• [Records of locating words and elements]

--------------------------------

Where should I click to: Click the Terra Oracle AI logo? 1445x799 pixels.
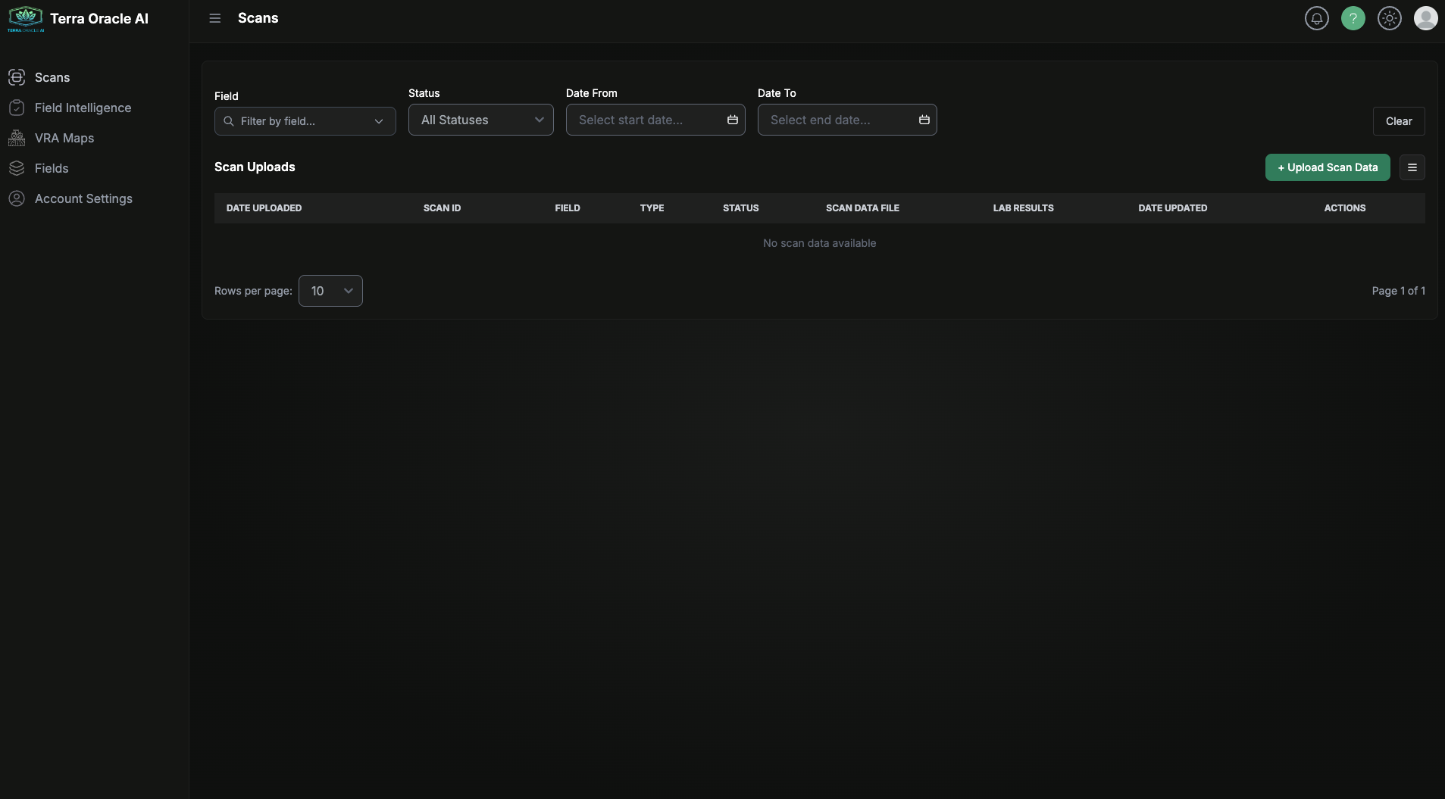click(26, 19)
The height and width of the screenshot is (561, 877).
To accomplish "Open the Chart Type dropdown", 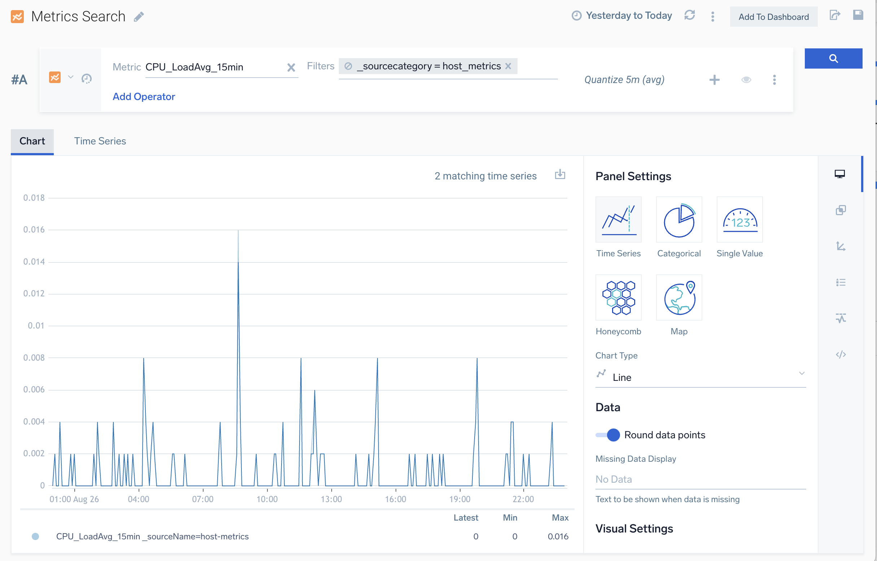I will 801,373.
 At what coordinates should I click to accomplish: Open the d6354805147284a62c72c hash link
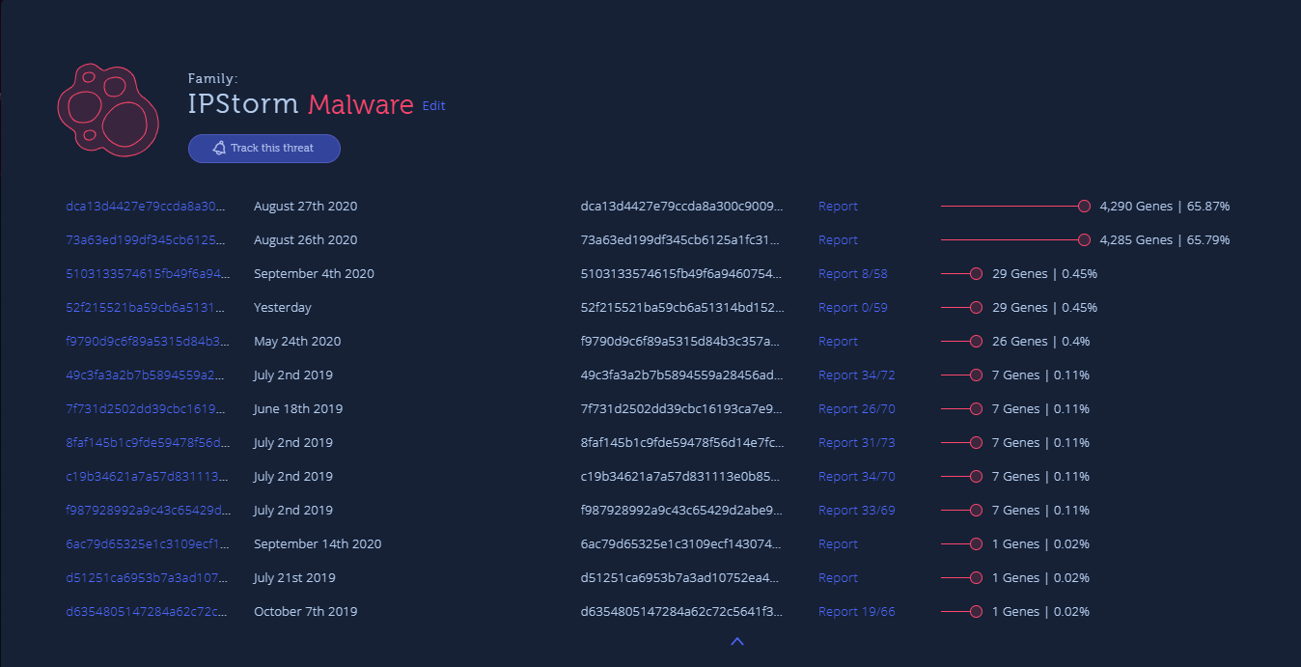(x=147, y=612)
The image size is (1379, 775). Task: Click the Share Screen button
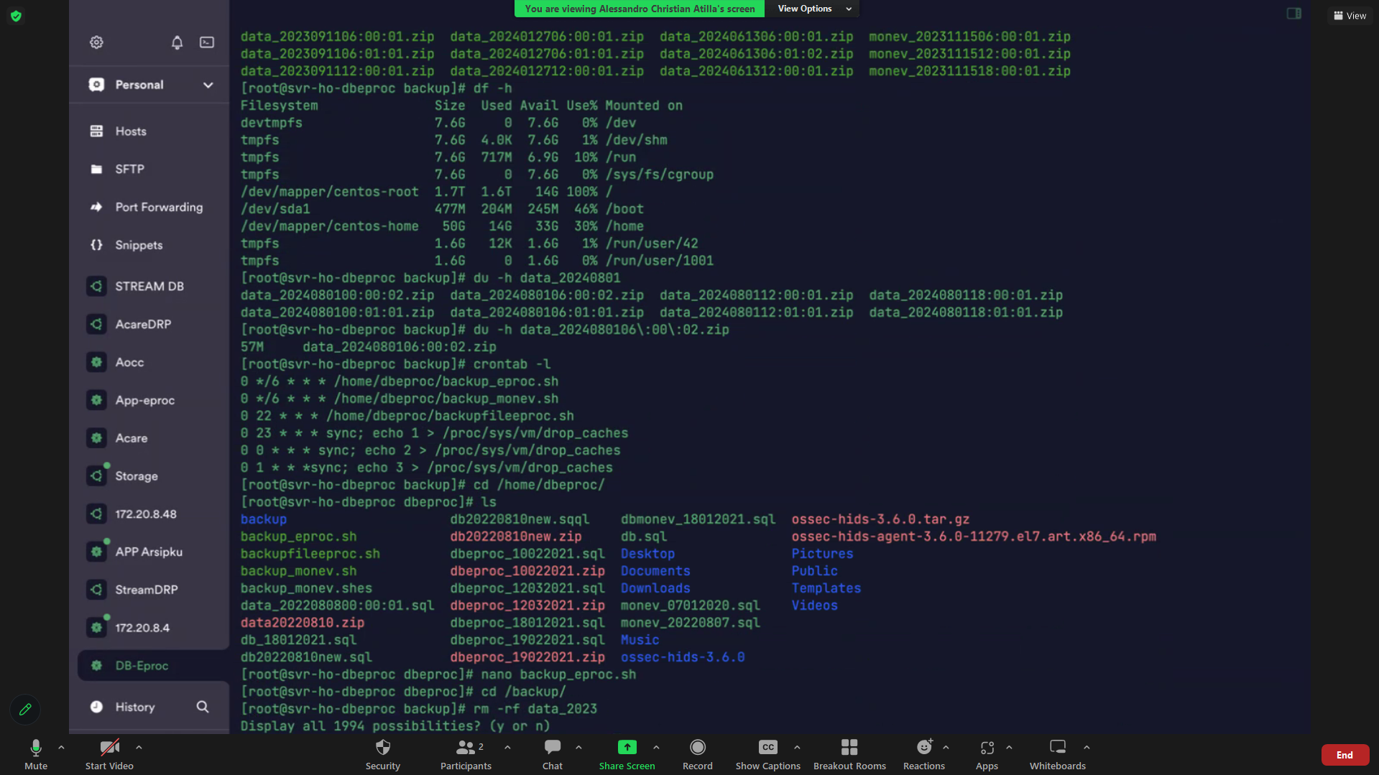pos(627,754)
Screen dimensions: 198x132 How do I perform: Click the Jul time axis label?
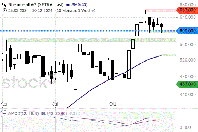(x=55, y=104)
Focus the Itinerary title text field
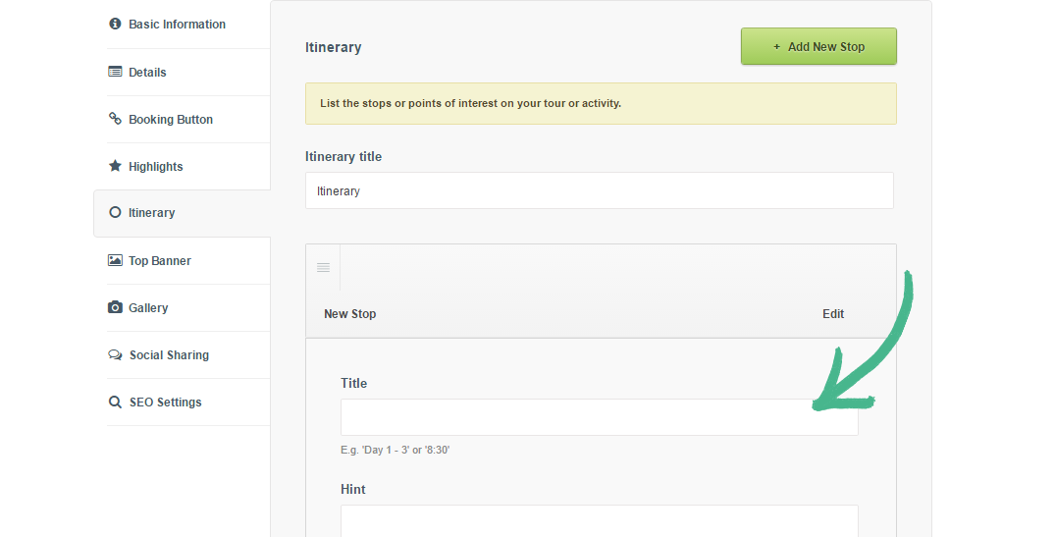Image resolution: width=1055 pixels, height=537 pixels. [599, 190]
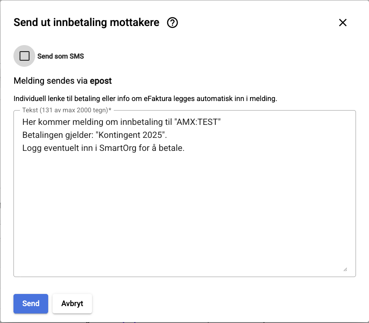Click the "Send som SMS" label text
This screenshot has width=369, height=323.
61,56
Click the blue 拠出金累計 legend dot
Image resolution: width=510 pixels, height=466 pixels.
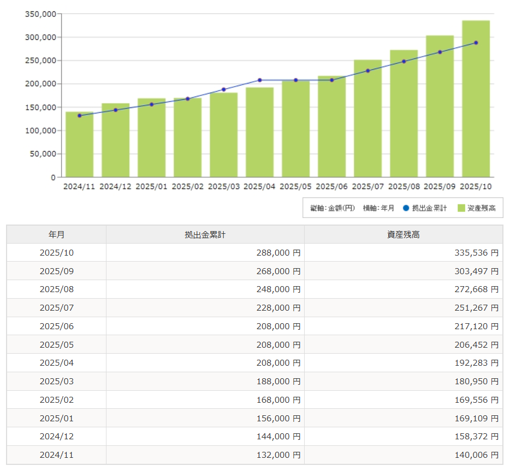(406, 208)
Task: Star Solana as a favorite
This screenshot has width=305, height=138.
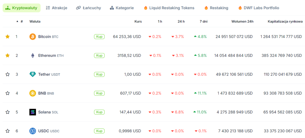Action: (x=7, y=112)
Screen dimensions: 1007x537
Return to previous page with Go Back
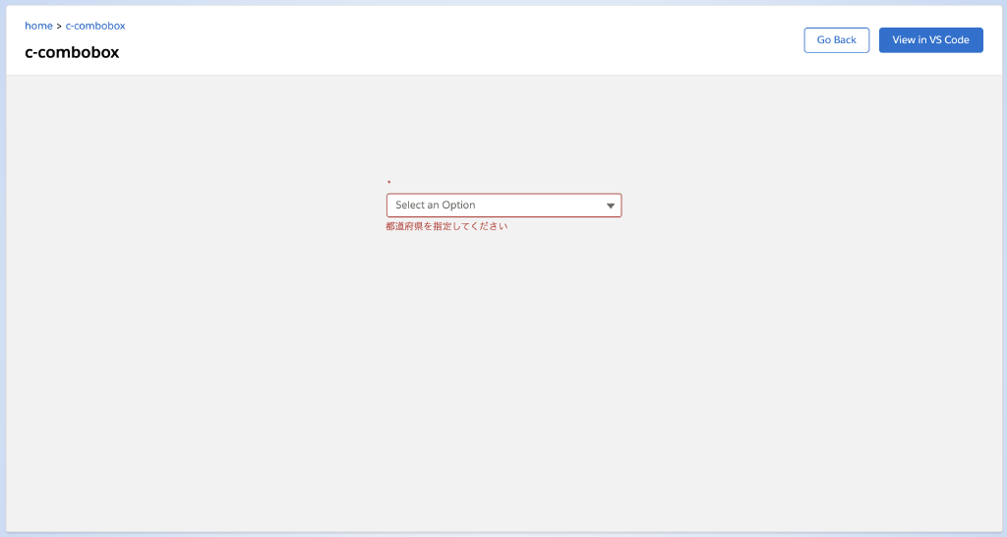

--------------------------------

• [Your instructions]
Repeat everything from the line that contains "Task: Star Solana as a favorite" down through the end of the rows, both ends included. Leave the pictures out of your answer.

• [Answer to the problem]
Task: Star Solana as a favorite
This screenshot has width=305, height=138.
Action: (x=7, y=112)
Screen dimensions: 1007x537
Return to previous page with Go Back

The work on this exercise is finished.